High thrust-to-weight ratio early on is very desirable, significantly reducing gravitational losses, thanks to increasing the speed a lot early on: with higher initial vertical speed everything happens sooner: gravitational turn, orbital insertion - and that means way less gravitational losses. But that also means reaching MaxQ sooner - and in denser atmosphere, meaning it's "harder". In this case reduction of thrust through disposing of extra engines may be a viable option.

::::

_Task to carry out_.
Extend the passage on rocket thrust-to-weight ratio and MaxQ, picking up after its final sentence.

_Provided data_.

::::

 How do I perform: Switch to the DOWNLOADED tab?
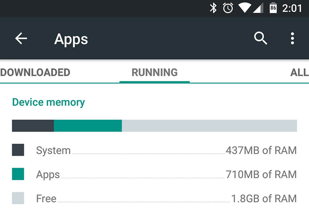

::::

_Result_.
The problem with extra engines on 2nd stage is that it's usually light enough to be propelled by a single engine. In case it is not so, dropping the extra engines might be desirable to reduce TWR at the end of the burn (to protect the payload and rocket structure) - at no efficiency loss; throttled engine losses a significant fraction of specific impulse: less combustion products; lower chamber pressure; lower exhaust speed. Disposing of engines will not reduce efficiency, but will reduce thrust - and get rid of mass that is no longer needed at the reduced thrust. The practicality of that is questionable though: vacuum-optimized nozzles are big, and matter to engine efficiency - and often there's simply no room to squeeze more than one into the diameter of an upper stage. And you're still carrying the empty tank mass, no longer needed. Implementing these disposable engines as boosters with own (smaller) fuel tanks might be more practical.